Backpropagation

Backpropagation which means "Backward" propagation is one of the most crucial techniques used in Artificial neural networks, which allows a network to learn or in other words - adjust the weights and biases of its neurons, to essentially minimize the error between the actual output and the predicted output of the network. It uses the chain rule of calculus to calculate the gradient of the loss with respect to a weight, layer by layer, starting from the output and moving backwards towards the input layer.

Understanding the Basics

Before diving into backpropagation, let's establish some fundamental concepts. A neural network consists of interconnected neurons organized in layers. Each connection has a weight, and each neuron has a bias. During forward propagation, the network processes input data through these layers to make predictions.

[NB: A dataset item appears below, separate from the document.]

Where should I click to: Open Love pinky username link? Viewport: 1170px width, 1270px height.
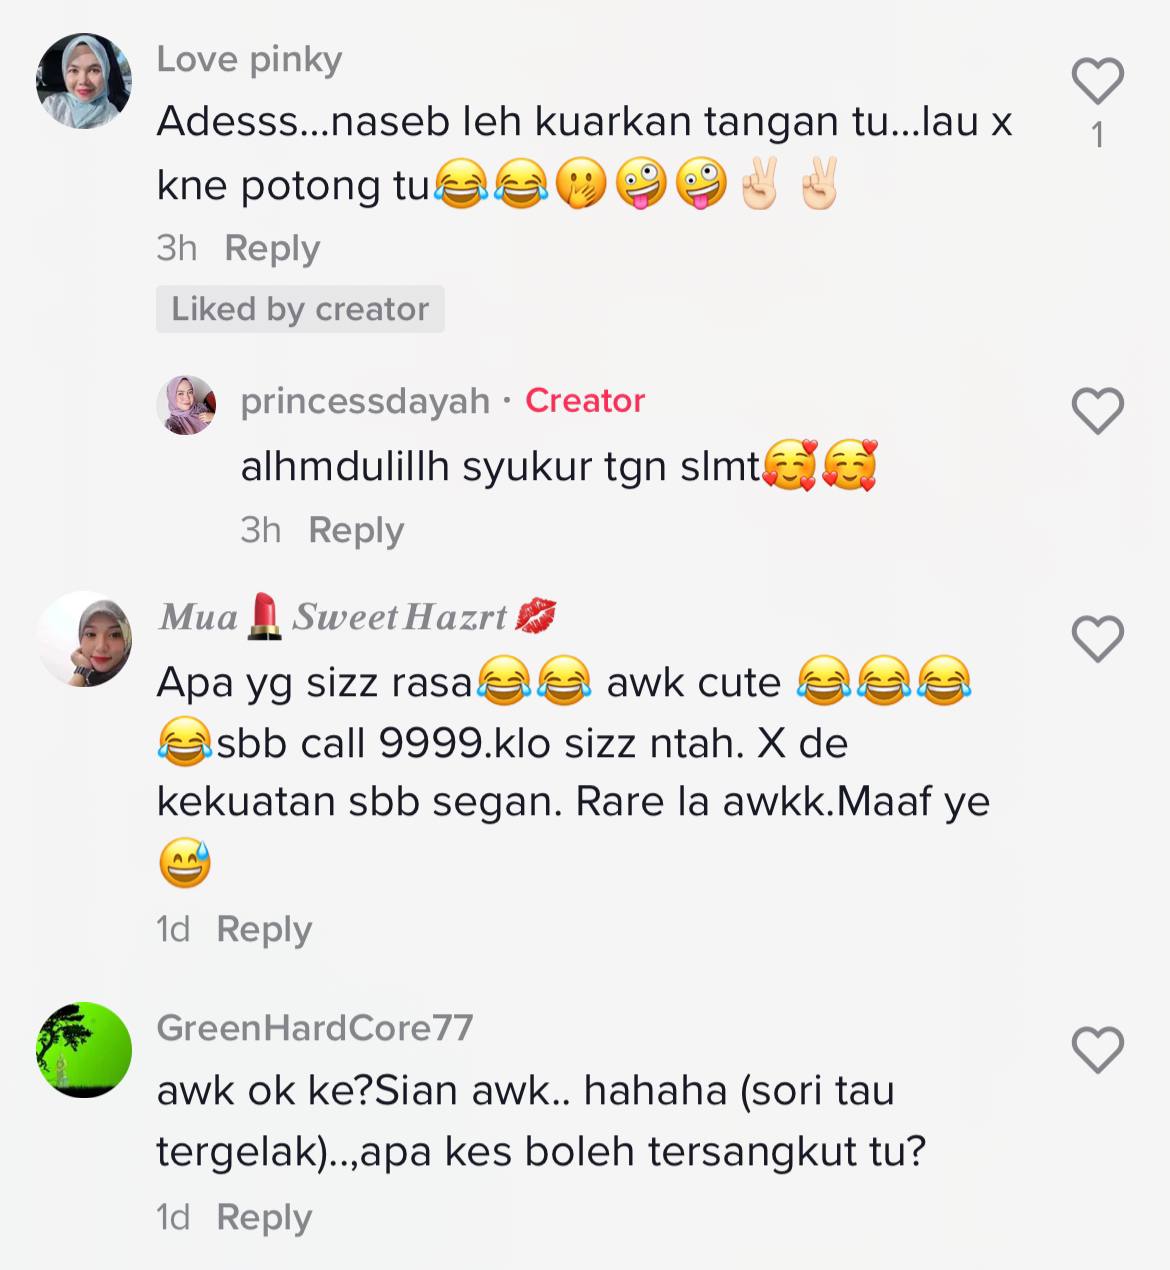pos(249,60)
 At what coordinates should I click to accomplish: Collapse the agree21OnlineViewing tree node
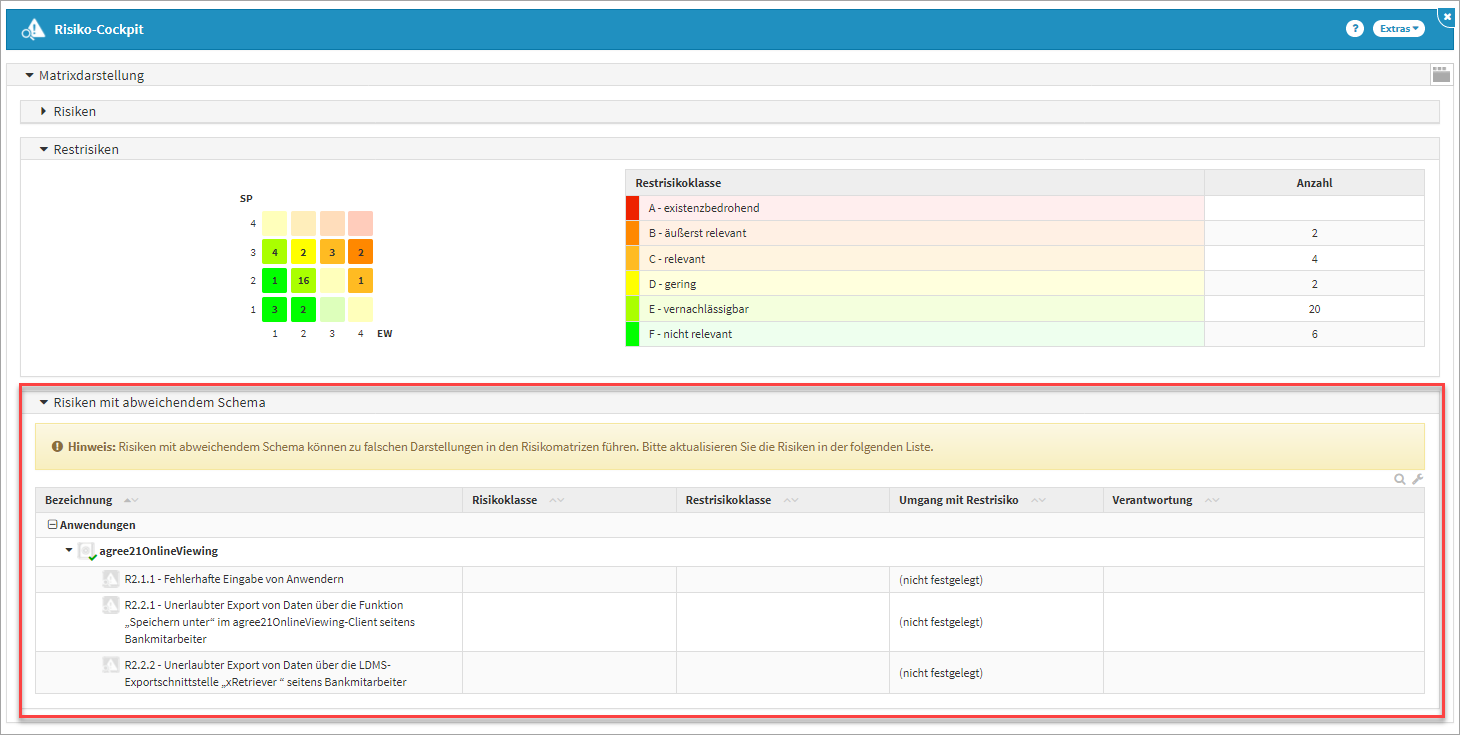pos(69,550)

The key components we need to understand are:

Weights (w): Parameters that determine the strength of connections between neurons
Biases (b): Additional parameters that allow the network to represent patterns more effectively
Activation functions (σ): Non-linear functions that introduce complexity into the network
Loss function (L): Measures the difference between predicted and actual outputs

The Chain Rule and Backpropagation

The chain rule is the mathematical foundation of backpropagation. In calculus, the chain rule states that if \( y \) is a function of \( u \), and \( u \) is a function of \( x \), then the derivative of \( y \) with respect to \( x \) is:

\( \frac{dy}{dx} = \frac{dy}{du} \cdot \frac{du}{dx} \)

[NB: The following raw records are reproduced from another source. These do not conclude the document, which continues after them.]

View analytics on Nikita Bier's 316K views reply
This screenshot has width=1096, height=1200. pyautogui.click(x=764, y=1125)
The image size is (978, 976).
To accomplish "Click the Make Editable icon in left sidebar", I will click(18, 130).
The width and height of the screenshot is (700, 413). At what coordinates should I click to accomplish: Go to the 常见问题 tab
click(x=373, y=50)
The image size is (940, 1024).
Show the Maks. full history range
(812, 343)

In neural networks, we use this principle to calculate how each weight contributes to the error. For example, if we want to know how a weight \( w \) in an earlier layer affects the final loss \( L \), we need to consider all the intermediate computations:

\( \frac{\partial L}{\partial w} = \frac{\partial L}{\partial a} \cdot \frac{\partial a}{\partial z} \cdot \frac{\partial z}{\partial w} \)

Where:

\( L \) is the loss
\( a \) is the activation output
\( z \) is the weighted sum input to a neuron
\( w \) is the weight we're analyzing

An Example

Let's consider a simple neural network with two inputs (\( x_1, x_2 \)), one hidden layer with two neurons, and one output neuron. We'll use the sigmoid activation function and mean squared error loss.

Forward Pass:

1. Compute hidden layer inputs:

\[ z_1 = w_{11}x_1 + w_{12}x_2 + b_1 \] \[ z_2 = w_{21}x_1 + w_{22}x_2 + b_2 \]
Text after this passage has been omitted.